Hyperbaric treatment revitalizes neurons in damaged brains, Israeli researchers find.
We always think of brain damage as irreversible, whether it’s a result of a stroke, traumatic injury or metabolic disorder. But three Israeli researchers recently reported that treatment with high levels of oxygen can reinvigorate dormant neurons and improve patients’ motor function, memory and other abilities that current therapy and rehab programs aren’t able to address.
Their study focused on post-stroke patients and used hyperbaric oxygen therapy (HBOT) – high-pressure chambers where the oxygen-rich air increases oxygen levels in the body tenfold.
As reported in the journal PLoS ONE on January 15, analysis of brain imaging showed significantly increased neuronal activity after a two-month period of HBOT treatment, compared to control periods of non-treatment.
Patients experienced measurable improvements in neurological function such as a reversal of paralysis, increased sensation and renewed use of language — even years after their stroke.
The study was carried out by researchers from Tel Aviv University and Assaf Harofeh Medical Center, led by Dr. Shai Efrati and Prof. Eshel Ben-Jacob. They predict that the HBOT method could make a world of difference in the daily life of people with brain damage, helping them regain a measure of independence and complete tasks such as bathing, cooking, climbing stairs or reading a book.
Could also ward off dementia?
Efrati explained that there are several degrees of brain injury. HBOT specifically targets those neurons that retain enough energy to stay alive but not enough to fire electrical signals.
Though the brain normally consumes 20 percent of the body’s oxygen, that can only operate five to 10 percent of neurons at any one time. The researchers theorized that much more oxygen is necessary to rebuild neuronal connections and stimulate inactive neurons to begin healing.
For their study, the Israelis sought post-stroke patients whose condition was no longer improving. After assessing candidates’ brain features and functionality, 74 participants – who’d suffered a stroke between six and 36 months previously — were divided into two groups.
The first treatment group received HBOT from the beginning of the study, and the second received no treatment for two months, then received a two-month period of HBOT treatment consisting of 40 two-hour sessions five times a week in high-pressure chambers containing oxygen-rich air.

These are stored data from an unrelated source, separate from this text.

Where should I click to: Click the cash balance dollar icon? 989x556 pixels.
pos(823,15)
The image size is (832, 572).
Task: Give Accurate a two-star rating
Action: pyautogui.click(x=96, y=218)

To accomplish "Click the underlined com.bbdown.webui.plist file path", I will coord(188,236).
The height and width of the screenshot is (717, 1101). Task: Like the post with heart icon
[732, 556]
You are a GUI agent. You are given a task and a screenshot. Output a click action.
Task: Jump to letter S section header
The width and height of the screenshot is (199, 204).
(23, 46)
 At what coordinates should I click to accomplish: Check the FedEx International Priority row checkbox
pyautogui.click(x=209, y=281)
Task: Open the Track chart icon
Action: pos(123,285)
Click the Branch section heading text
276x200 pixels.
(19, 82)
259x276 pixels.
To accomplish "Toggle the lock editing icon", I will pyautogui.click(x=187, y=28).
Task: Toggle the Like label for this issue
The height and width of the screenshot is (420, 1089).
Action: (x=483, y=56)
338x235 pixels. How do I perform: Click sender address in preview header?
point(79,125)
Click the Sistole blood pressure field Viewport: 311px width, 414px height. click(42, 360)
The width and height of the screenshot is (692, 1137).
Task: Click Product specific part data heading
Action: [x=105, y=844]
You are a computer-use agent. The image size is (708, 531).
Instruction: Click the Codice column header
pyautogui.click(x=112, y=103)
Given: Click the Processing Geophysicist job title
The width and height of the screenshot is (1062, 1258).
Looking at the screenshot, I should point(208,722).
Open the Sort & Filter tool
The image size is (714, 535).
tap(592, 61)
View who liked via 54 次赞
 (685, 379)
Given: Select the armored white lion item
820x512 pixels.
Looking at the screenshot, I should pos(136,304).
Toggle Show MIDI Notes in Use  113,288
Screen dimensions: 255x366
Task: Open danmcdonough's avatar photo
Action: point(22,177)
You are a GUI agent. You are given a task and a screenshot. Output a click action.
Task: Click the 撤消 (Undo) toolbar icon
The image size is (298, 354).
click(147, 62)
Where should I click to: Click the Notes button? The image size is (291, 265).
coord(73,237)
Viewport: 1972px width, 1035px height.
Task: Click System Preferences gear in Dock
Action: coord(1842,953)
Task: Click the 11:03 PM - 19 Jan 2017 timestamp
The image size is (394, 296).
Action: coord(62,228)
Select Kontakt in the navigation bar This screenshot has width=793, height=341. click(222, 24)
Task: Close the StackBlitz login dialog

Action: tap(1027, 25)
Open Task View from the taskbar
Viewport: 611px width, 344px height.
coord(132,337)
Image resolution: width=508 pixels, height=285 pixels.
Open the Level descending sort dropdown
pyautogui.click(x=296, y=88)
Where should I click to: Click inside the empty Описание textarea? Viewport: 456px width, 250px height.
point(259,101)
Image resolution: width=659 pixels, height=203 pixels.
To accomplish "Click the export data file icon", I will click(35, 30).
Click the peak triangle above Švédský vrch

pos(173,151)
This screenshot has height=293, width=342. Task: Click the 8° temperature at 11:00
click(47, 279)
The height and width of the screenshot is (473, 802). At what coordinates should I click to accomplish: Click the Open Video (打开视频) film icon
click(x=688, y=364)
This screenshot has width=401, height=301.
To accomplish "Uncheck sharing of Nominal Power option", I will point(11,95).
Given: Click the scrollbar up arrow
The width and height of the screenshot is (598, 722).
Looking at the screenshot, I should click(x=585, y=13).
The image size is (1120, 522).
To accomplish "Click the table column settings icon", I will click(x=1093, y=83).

Efrati said he has seen similar improvement in patients whose brain injuries occurred up to 20 years before, challenging the accepted wisdom that the brain has a limited window for growth and change.
“The findings challenge the leading paradigm since they demonstrate beyond any doubt that neuroplasticity can still be activated for months and years after acute brain injury, thus revealing that many aspects of the brain remain plastic into adulthood,” said Ben-Jacob.
The researchers are now conducting a study on the benefits of HBOT for those with traumatic brain injury. This treatment also has potential as an anti-aging therapy, applicable in other disorders such as Alzheimer’s disease and vascular dementia at their early stages.
“It is now understood that many brain disorders are related to inefficient energy supply to the brain,” explained Efrati. “HBOT treatment could right such metabolic abnormalities before the onset of full dementia, where there is still potential for recovery.”